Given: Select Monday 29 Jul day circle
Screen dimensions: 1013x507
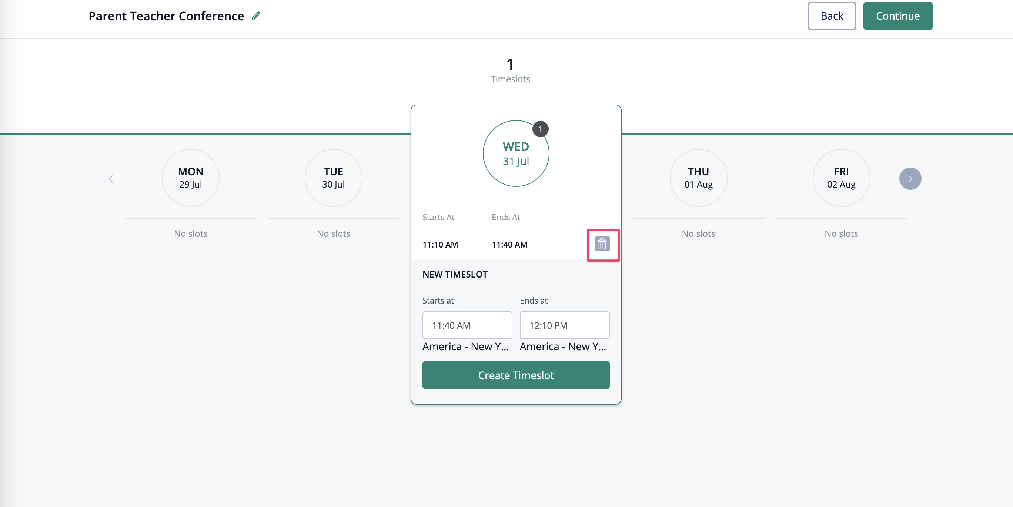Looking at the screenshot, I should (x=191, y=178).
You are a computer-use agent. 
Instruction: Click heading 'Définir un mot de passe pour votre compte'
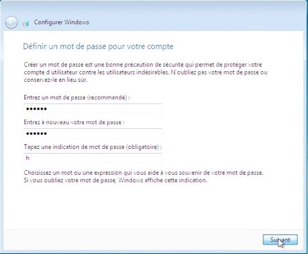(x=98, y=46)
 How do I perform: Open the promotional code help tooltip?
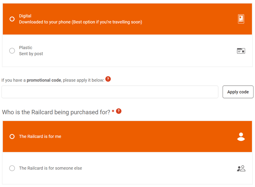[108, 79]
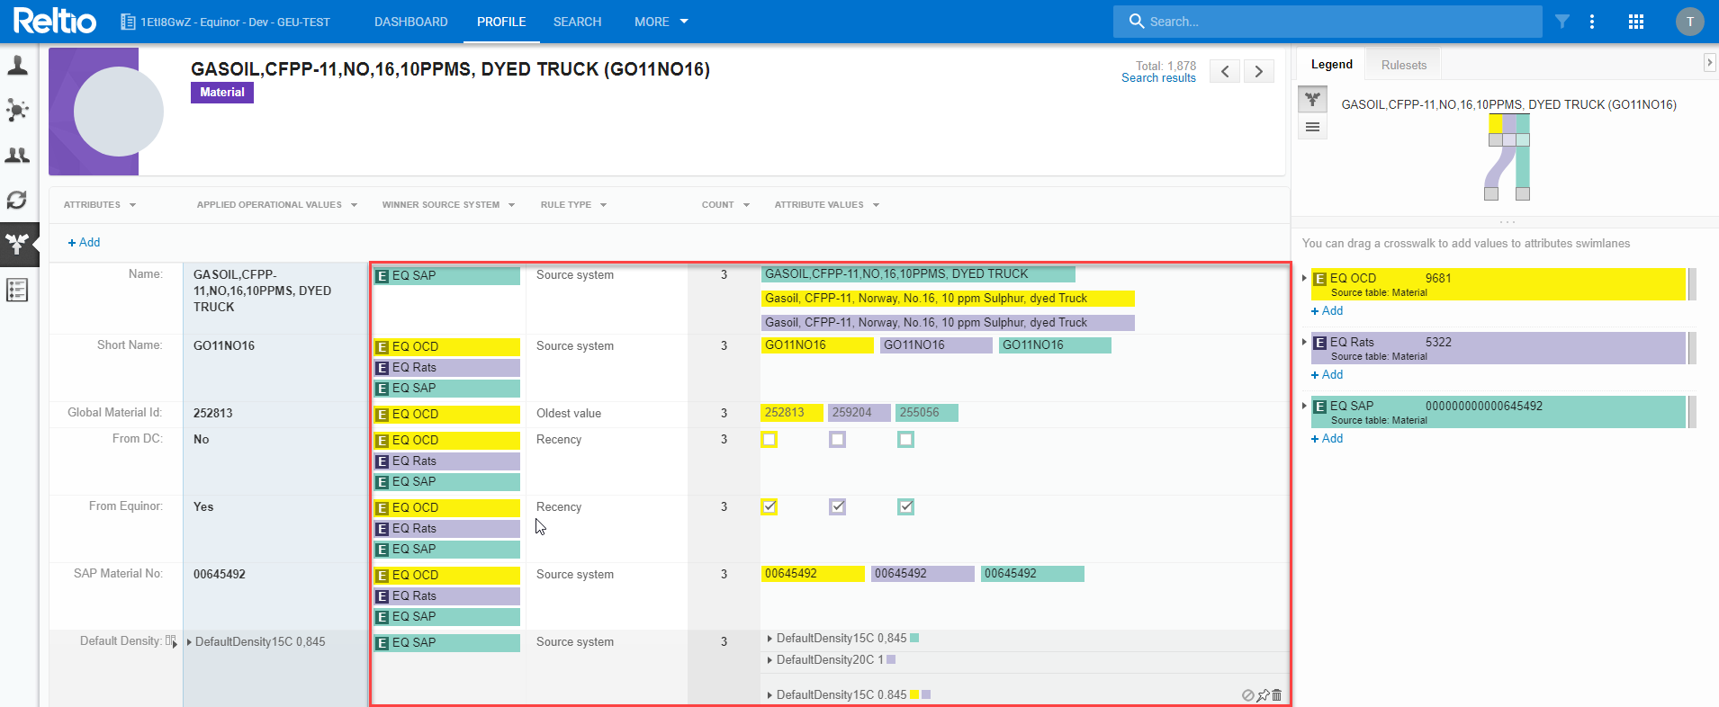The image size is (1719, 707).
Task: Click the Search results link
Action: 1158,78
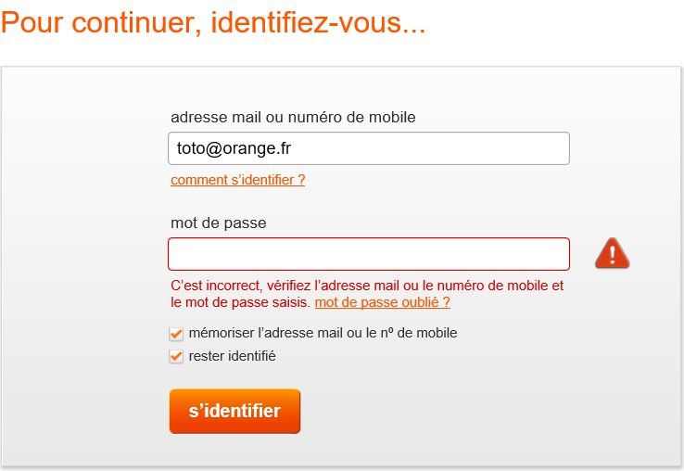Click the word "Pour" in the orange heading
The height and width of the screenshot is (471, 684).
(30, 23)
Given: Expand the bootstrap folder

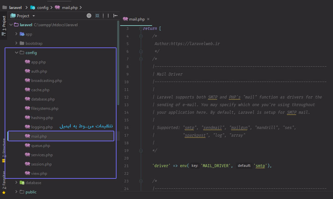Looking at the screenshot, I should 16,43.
§
Without the pictures, print the records in full, exactly as they appear.

→ **SOLVED PROBLEM**:
Given: Select Monday 29 Jul day circle
Screen dimensions: 1013x507
Looking at the screenshot, I should (x=191, y=178).
You are a computer-use agent. 
Instruction: Click heading 'Définir un mot de passe pour votre compte'
(x=98, y=46)
 How do I perform: Open the promotional code help tooltip?
[108, 79]
The image size is (1719, 707).
Task: Click the Search results link
Action: 1158,78
Click the word "Pour" in the orange heading
The height and width of the screenshot is (471, 684).
(30, 23)
Given: Expand the bootstrap folder

Looking at the screenshot, I should 16,43.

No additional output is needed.